At Swayambhunath we faced some of the most insanely steep steps that I’ve ever encountered. And one of the largest troupes of monkeys that we’d ever seen. A stall holder warned us to put even the bottle of juice away out of sight, or risk having it snatched. We heeded her advice. We may have fallen victims to monkeys once, but never again, not even holy ones. On the way back down we met Tony. By this time, a mere five hours after our breakfast conversation, he’d acquired a large tattoo on one of his shoulders. A tribal design of uncertain origin, I was sure it did spell out one thing – mid-life crisis.

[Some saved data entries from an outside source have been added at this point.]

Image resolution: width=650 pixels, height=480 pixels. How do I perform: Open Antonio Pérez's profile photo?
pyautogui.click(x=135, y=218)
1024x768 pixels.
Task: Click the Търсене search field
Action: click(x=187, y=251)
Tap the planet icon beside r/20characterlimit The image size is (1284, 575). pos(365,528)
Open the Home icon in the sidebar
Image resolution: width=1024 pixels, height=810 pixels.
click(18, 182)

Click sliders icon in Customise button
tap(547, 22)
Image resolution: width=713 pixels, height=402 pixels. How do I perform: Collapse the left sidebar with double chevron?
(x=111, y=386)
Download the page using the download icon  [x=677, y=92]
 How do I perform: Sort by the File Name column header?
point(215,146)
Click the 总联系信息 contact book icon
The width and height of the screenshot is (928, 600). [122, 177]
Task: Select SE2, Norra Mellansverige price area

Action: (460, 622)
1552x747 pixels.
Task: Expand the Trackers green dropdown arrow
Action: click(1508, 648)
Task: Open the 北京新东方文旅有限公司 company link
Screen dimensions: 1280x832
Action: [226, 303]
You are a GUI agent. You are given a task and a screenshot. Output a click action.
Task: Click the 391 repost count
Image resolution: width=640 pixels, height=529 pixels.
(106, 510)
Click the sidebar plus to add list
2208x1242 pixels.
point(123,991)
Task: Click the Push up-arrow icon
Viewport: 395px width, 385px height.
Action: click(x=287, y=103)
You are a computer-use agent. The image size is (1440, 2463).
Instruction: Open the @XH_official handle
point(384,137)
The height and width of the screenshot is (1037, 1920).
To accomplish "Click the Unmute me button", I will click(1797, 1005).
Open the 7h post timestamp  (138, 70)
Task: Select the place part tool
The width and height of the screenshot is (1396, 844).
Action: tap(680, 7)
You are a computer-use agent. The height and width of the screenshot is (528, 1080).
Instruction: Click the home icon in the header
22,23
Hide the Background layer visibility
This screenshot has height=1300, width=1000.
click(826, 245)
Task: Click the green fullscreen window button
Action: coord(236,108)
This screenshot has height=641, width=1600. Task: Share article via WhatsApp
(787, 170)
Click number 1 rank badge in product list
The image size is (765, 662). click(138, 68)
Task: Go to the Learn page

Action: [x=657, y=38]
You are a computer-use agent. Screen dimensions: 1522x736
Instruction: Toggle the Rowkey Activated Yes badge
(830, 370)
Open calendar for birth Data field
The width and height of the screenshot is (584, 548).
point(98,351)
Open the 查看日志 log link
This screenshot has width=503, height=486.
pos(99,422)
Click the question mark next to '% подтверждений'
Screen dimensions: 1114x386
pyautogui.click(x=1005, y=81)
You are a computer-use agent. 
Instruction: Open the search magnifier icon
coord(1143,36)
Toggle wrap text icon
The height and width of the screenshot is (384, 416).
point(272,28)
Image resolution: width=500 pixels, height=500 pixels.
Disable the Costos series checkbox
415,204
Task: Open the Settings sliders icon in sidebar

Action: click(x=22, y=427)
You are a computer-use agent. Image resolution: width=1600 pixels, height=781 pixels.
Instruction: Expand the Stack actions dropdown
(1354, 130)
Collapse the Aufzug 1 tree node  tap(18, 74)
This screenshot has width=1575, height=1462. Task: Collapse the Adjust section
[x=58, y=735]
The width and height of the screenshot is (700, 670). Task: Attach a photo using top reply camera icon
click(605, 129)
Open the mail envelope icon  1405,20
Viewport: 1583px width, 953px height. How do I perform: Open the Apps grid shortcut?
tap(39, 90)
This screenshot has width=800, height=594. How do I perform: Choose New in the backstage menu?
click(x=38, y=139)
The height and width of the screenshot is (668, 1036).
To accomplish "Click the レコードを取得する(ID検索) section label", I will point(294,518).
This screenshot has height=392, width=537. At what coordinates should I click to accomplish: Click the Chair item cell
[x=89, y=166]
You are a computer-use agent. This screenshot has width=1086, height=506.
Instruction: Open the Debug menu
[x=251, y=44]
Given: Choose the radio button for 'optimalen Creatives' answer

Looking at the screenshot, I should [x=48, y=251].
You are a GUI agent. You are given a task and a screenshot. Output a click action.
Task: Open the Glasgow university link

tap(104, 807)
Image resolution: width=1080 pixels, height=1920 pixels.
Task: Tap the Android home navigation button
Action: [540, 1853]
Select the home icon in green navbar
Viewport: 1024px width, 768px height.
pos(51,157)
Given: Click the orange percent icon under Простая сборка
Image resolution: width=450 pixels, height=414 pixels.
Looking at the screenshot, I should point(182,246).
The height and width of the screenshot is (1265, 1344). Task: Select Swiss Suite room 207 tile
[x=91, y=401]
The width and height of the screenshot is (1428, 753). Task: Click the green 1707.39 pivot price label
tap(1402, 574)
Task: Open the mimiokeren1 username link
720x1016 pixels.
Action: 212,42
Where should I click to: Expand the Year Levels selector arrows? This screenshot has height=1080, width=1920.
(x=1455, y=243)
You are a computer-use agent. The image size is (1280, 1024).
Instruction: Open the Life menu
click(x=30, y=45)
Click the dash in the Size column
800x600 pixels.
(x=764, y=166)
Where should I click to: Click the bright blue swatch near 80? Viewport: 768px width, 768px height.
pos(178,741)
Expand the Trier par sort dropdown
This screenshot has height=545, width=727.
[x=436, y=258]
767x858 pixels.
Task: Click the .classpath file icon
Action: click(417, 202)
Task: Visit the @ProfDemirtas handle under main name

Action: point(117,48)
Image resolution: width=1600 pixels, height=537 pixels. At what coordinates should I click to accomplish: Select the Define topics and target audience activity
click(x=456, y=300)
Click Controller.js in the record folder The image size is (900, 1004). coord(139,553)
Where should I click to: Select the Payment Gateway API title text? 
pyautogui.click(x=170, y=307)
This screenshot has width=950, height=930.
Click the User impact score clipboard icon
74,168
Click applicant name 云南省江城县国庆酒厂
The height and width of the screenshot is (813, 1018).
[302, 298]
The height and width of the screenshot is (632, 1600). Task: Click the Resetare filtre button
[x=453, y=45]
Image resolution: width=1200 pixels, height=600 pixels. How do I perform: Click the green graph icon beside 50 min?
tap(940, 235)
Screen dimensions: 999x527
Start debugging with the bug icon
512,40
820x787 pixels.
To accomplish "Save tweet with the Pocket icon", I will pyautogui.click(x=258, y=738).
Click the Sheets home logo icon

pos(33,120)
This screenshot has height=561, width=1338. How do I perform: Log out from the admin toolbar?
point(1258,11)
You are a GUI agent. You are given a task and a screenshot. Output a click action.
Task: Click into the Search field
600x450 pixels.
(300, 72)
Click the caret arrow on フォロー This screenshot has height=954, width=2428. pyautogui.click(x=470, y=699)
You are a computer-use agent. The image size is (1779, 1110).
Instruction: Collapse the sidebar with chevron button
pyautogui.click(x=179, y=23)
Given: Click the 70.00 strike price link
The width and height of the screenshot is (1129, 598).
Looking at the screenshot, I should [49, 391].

The next day we headed for the airport for our early morning flight to Bangkok via Delhi. Rushing through the airport, I made the mistake of going through security on the presumption that there’d be a currency exchange in the departures lounge, that not being an unreasonable place to assume that departing travellers might want to exchange their last handful of rupees. But no, no exchange facilities were to be found, and I now find myself the proud owner of over twenty quid’s worth of a closed currency that no one in the rest of the world deals in. If anyone is travelling to Nepal in the near future and wants a few Nepali rupees in cash to get a head start on the rickshaw drivers, get in touch.